LAO: challenging 25-26 revenue outlook
Forecasters' economic growth expectations "among the lowest in...history"
“Muted Expectations Moving Forward.” The Legislative Analyst’s Office (LAO) released its annual May revenue outlook, anticipating that state General Fund tax revenues across 2023-24 and 2024-25 will be over $5 billion above January administration projections, while 2025-26 revenues will be $7.8 billion below the January projections. The growth for 2023-24 and 2024-25 revenue is consistent with recent revenue trends, fueled by stock market gains over the past two years, but LAO affirms widespread sentiment that there are “muted expectations moving forward.”
Revenue Slowdown Projected for 2025-26. Under LAO’s updated projections, the General Fund’s three largest taxes (personal income tax, corporation tax, and sales tax) would total $184.0 billion in 2023-24, $200.6 billion in 2024-25, and $198.7 billion in 2025-26. By contrast, the Governor’s January budget proposal anticipated those sources would total $181.0 billion in 2023-24, $198.4 billion in 2024-25, and $206.5 billion in 2025-26. Next week’s May Revision from the administration will include new estimates, which, based on historical experience, are likely to be the ones used in the final budget package for 2025-26, to be passed next month. (For my part—and I always pledge humility in making projections—I suspect 2024-25 revenues will end up somewhat above LAO’s estimates when the books close next year, but 2025-26 revenues could end up much lower than LAO’s new estimates due to the federal administration’s discretionary and, frankly, very weird choices to tank the U.S. economy.)
“Federal Policy Turbulence Puts Fragile Economy at Risk,” LAO Notes. The risks to California’s economy and a “potentially overheated stock market” have been magnified by “recent federal policy actions,” such as tariffs that “will create new costs for consumers and businesses and likely place some drag on the economy,” LAO analysts write. The LAO notes declining consumer sentiment, which often puts pressure on the state’s labor market and revenues, and weakening expectations among economic forecasts. “According to a long-standing survey of forecasters (Blue Chip Economic Indicators),” LAO notes, “expectations for gross domestic product growth over the next few quarters are among the lowest in the survey’s history.” “Survey readings have only been this low three times,” the post adds.
════════════════
• WHAT IS BEING ASKED
Continue the article on the LAO's May revenue outlook, starting right after its final sentence.
════════════════
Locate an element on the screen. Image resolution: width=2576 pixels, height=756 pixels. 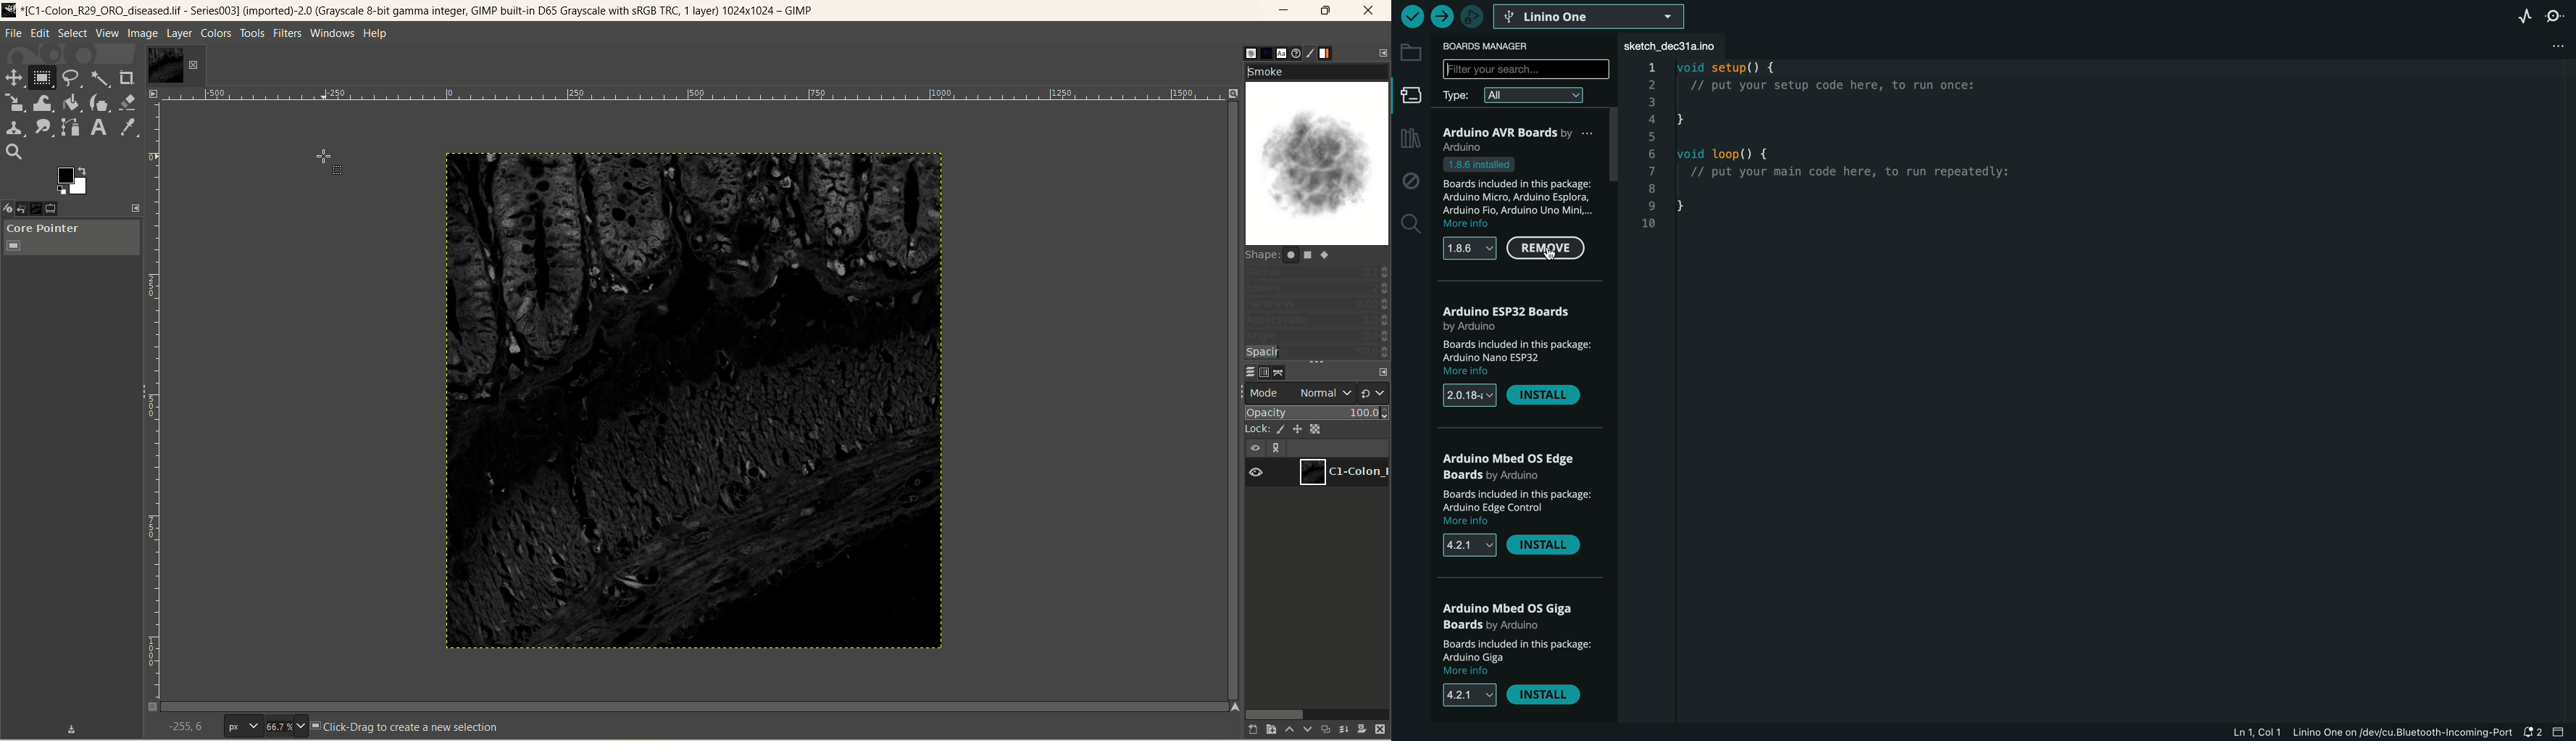
lock pixel is located at coordinates (1280, 430). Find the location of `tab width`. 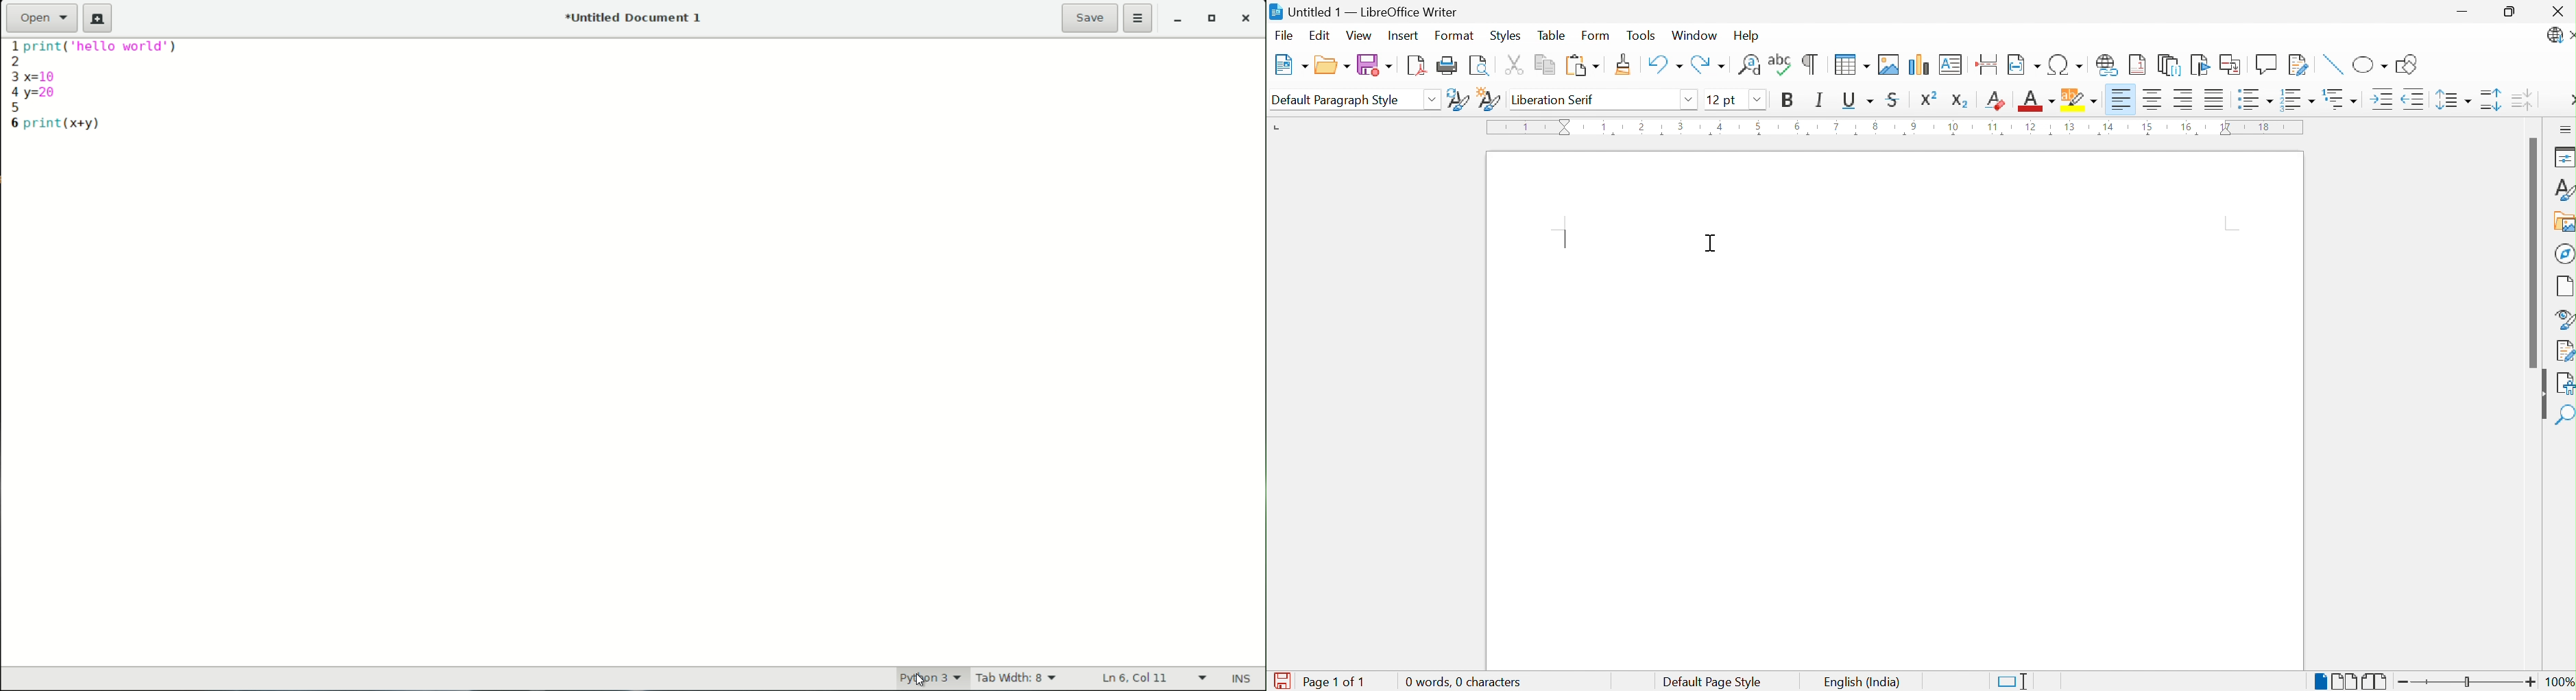

tab width is located at coordinates (1016, 679). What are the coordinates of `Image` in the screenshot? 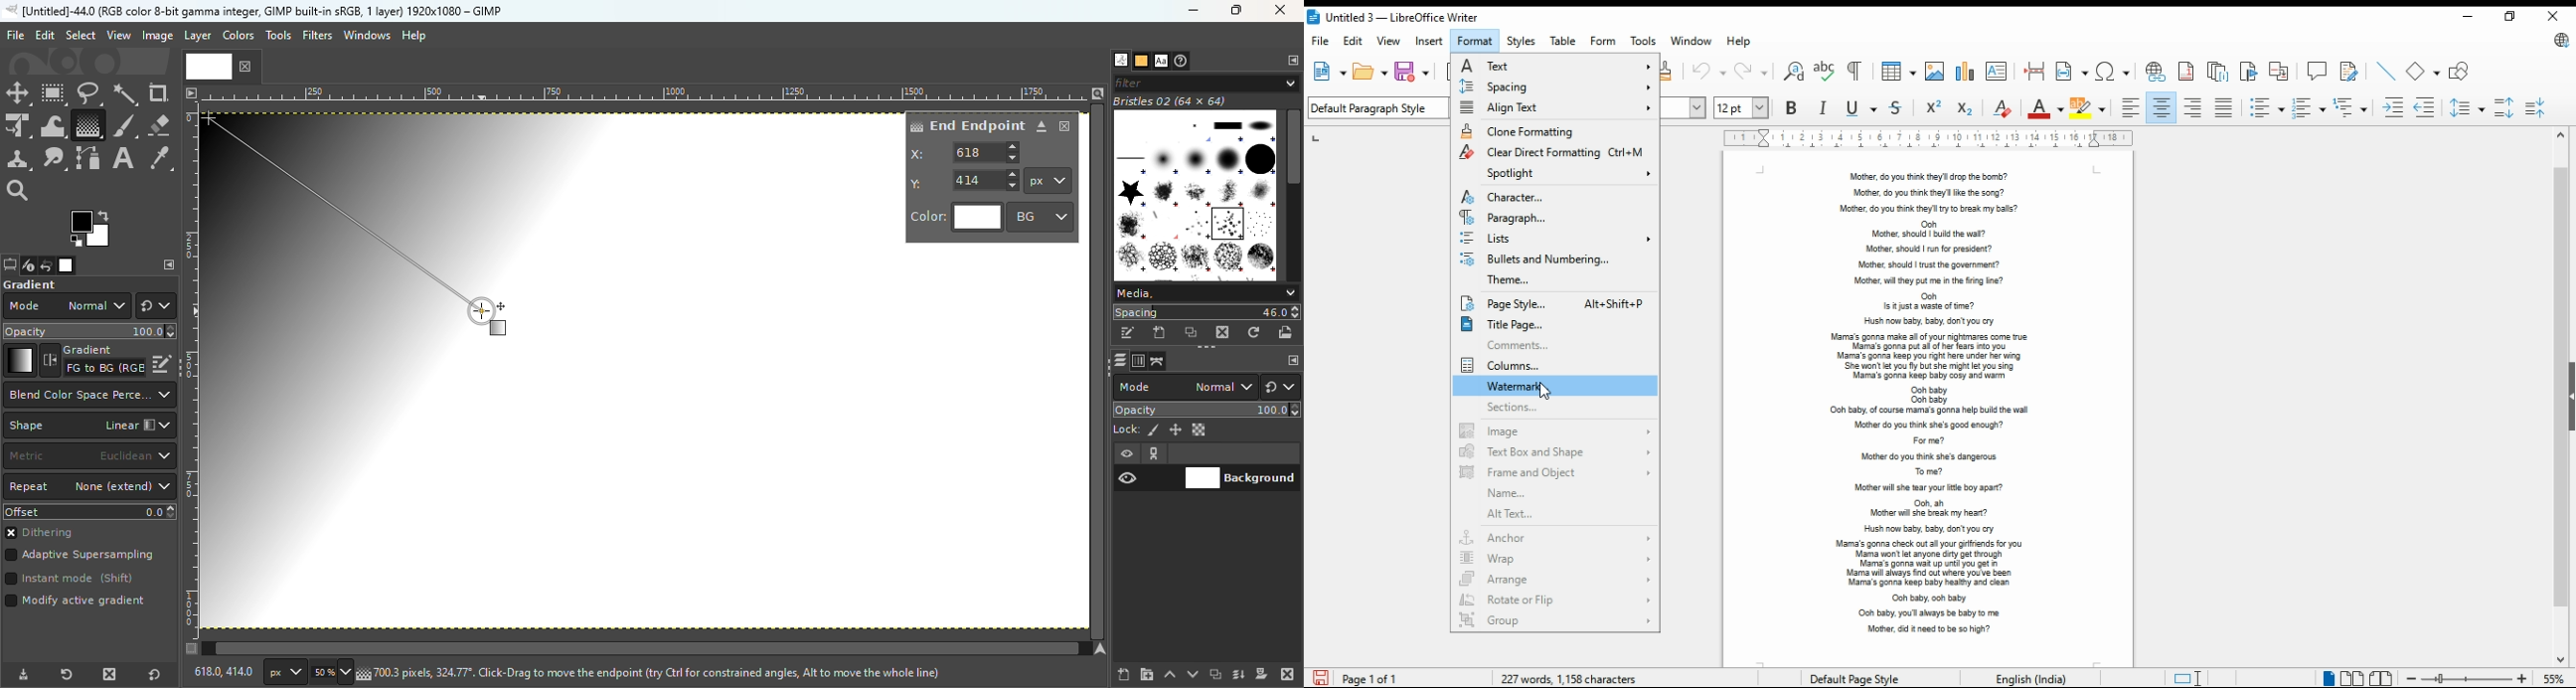 It's located at (157, 36).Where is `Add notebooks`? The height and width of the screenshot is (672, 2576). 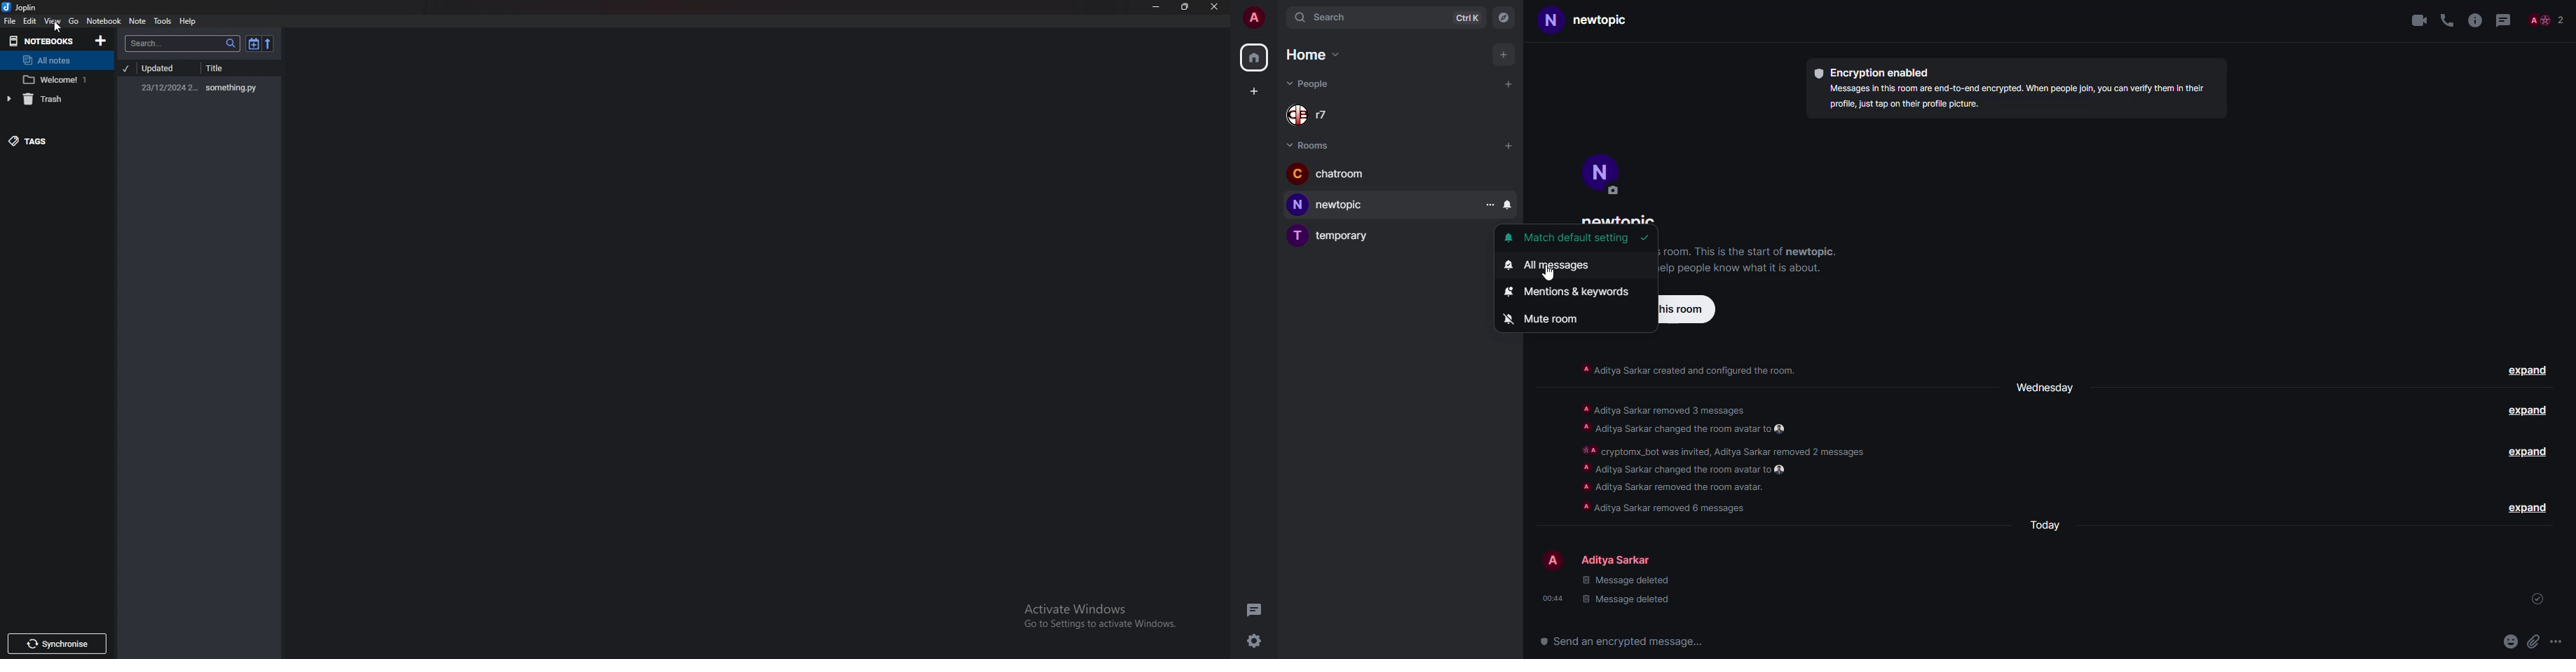 Add notebooks is located at coordinates (102, 40).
════════════════
• REPLY
Attribution of Revenue by Fiscal Year Is Noteworthy. LAO’s outlook attributes some revenue gain to 2023-24, as well as 2024-25. While monthly state revenue reports—including my own—focus on overall, net revenues, different types of receipts or refunds embedded in the monthly data can affect which fiscal year tax revenues are “accrued” (attributed) to. Proposition 30/55 revenues, for example, are accrued pursuant to a specific formula first proposed by the executive branch in 2011. While the final budget likely will be based on the Department of Finance’s May Revision revenue estimates, if revenues shake out in 2023-24 and 2024-25 as LAO projects, higher revenues in 2023-24 may lower the year-over-year revenue growth rate and moderate required Proposition 98 maintenance factor payments for 2024-25. After this June’s budget, 2024-25 revenue estimates will continue to change through mid-2026. Because the state is paying down maintenance factor this fiscal year, future changes in 2024-25 revenue projections after this June may boost or reduce the 2024-25 Proposition 98 guarantee—potentially on an almost dollar for dollar basis.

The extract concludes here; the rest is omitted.